- Treelines. Winner of the 2013 RootsTech Developer Challenge, I first heard about this company during Blaine Bettingers presentation, Begging for Spit. Treelines is for recording family stories. Each page can contain an image and text. It looks like an excellent way to share photos and documents and the related information with other family members. Their website has public examples to peruse although you can also make your stories private.
- Family Chart Masters. Their custom family charts are a work of art. They also can make inexpensive working charts for you as well. One of these days, when my family tree is a little more filled in, I'm going to have one made. One of these days.
- Genealogy Gems. I'm a huge fan of Lisa Louise Cooke. She's partly responsible for the existence of this blog. And she literally changed my genealogical life through her Genealogy Gems podcast. During her Google Earth presentation in the Demo Theatre, I learned a couple of things to share with you.
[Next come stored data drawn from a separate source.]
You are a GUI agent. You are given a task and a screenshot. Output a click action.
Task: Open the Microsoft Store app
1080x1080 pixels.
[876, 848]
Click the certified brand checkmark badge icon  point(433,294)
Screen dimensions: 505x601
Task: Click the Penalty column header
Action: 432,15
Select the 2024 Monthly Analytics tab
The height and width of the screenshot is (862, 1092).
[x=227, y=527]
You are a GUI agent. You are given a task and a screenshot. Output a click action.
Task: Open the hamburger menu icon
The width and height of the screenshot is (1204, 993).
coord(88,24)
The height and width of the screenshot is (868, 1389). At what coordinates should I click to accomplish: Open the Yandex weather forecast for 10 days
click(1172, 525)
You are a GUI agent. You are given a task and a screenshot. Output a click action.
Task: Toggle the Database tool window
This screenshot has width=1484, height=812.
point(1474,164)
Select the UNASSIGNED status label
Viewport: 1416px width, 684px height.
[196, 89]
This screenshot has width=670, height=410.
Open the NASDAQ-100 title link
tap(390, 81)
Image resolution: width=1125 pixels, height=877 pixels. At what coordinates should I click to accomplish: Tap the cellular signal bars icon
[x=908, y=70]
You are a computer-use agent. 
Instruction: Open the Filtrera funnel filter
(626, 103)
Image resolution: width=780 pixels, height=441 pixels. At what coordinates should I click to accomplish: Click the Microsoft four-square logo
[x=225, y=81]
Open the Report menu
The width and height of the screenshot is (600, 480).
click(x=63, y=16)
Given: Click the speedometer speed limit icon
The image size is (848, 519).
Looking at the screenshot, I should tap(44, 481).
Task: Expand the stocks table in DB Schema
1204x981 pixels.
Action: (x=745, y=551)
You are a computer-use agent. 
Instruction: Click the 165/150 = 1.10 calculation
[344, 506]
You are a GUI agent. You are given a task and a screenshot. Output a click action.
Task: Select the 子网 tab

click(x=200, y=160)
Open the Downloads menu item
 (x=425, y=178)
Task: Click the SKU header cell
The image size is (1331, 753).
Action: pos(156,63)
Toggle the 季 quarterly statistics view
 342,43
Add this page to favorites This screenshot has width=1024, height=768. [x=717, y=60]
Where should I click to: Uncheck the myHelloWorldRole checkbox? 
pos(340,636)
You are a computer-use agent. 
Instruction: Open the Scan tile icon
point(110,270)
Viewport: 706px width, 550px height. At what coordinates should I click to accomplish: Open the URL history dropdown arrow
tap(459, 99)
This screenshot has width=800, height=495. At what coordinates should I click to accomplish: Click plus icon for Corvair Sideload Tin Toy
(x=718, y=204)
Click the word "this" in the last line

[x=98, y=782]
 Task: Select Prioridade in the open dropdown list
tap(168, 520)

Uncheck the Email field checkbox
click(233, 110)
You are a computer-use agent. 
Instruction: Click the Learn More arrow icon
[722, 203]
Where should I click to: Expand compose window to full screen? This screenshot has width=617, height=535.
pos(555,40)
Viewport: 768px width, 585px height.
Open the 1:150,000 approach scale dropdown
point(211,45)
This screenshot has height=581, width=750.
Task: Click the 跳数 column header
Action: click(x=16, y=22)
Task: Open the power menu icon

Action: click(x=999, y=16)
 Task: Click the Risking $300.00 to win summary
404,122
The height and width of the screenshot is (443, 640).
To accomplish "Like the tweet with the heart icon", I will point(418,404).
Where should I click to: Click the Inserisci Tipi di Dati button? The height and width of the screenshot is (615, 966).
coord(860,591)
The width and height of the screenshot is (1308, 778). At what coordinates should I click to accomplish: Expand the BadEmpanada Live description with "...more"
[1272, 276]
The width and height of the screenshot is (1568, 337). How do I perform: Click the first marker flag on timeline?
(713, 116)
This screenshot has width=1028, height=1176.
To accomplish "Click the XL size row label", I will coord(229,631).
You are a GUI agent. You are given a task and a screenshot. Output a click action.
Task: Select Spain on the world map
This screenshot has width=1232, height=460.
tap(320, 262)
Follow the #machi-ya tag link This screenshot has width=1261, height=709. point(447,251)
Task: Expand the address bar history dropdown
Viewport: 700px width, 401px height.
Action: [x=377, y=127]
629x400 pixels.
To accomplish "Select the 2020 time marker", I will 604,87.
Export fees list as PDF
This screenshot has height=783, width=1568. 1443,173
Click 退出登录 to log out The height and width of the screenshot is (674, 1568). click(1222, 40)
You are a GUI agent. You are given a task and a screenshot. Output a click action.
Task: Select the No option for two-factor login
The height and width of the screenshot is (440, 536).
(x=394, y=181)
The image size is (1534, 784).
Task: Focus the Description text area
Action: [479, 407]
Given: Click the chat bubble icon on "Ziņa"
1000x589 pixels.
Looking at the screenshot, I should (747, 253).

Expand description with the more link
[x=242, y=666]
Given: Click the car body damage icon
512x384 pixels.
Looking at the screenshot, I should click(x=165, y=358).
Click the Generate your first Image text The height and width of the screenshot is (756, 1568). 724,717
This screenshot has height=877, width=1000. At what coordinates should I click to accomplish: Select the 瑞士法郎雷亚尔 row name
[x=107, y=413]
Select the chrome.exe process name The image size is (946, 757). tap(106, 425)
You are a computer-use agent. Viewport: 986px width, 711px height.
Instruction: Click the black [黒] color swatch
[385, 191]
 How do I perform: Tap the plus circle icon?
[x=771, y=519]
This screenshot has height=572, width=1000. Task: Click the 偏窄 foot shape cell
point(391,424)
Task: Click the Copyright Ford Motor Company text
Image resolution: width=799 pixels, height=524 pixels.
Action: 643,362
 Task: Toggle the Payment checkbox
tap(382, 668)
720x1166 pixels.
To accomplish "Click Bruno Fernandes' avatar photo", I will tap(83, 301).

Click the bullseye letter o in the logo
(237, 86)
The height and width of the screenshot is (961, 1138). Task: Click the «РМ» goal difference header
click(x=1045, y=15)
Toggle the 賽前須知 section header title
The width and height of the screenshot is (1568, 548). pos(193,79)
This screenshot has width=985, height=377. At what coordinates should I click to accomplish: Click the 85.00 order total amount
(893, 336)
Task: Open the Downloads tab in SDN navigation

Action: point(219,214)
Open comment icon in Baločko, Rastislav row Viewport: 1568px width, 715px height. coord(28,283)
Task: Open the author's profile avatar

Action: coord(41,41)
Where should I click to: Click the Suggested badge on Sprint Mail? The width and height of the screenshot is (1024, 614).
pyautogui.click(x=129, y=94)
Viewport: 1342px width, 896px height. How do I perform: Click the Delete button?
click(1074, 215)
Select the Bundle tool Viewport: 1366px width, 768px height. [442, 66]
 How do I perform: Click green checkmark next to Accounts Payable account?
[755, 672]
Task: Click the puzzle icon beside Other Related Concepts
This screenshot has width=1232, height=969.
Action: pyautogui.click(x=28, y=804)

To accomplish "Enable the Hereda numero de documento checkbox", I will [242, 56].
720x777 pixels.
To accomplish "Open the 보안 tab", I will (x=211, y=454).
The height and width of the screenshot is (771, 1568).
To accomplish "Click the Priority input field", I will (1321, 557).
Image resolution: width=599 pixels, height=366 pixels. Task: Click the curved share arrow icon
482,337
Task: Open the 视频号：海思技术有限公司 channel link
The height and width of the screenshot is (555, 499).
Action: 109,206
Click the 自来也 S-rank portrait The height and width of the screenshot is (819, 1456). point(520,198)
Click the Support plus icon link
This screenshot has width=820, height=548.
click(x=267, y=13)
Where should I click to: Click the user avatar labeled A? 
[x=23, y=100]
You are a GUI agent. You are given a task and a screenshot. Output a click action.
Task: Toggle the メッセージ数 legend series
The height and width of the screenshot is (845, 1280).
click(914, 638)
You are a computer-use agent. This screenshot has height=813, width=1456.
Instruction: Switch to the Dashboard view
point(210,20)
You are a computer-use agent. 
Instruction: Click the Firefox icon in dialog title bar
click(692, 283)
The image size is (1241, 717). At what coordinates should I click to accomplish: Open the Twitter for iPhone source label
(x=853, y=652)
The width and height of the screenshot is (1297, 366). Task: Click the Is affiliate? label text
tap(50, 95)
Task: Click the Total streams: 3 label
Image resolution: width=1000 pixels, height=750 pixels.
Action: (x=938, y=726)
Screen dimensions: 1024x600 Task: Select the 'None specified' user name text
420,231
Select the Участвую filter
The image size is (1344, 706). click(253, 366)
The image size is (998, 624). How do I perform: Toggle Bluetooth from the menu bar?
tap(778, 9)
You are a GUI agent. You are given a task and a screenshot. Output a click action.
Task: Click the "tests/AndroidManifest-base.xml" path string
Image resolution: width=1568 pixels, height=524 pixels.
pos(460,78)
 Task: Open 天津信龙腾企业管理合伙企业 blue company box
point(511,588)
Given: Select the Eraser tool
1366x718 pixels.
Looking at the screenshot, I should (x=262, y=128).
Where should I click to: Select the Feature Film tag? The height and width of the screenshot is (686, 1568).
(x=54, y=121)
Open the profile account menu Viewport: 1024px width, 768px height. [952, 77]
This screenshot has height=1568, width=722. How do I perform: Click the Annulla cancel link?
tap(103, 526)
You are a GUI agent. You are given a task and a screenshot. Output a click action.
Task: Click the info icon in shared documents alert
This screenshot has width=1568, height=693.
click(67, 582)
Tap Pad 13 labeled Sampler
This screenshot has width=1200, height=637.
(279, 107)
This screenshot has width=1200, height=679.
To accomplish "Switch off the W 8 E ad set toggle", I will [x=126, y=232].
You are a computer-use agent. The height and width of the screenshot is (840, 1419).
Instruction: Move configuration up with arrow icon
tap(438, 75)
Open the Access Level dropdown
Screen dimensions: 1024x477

- David Rumsey maps are now part of Google Earth and can be "snapped" onto a Google Earth view.
- Newberry County Boundary Maps can be downloaded into Google Earth.
- MagiCensus. This product caught my eye because I manually update Word tables with census research to analyze the data and see where the holes are. Apparently this product can do automatically what I have been doing manually. It definitely has me intrigued.
Last but not least a little exhibit hall fun. FamilySearch had a booth where they were showing off the scanners that have been installed in many FamilySearch Centers. People can bring their photos and documents in, scan them, put them in their FamilySearch account and attach the digitized item to people in their trees.
Disclaimer: All opinions are my own. I was not paid by nor have I received anything in compensation for writing about these products.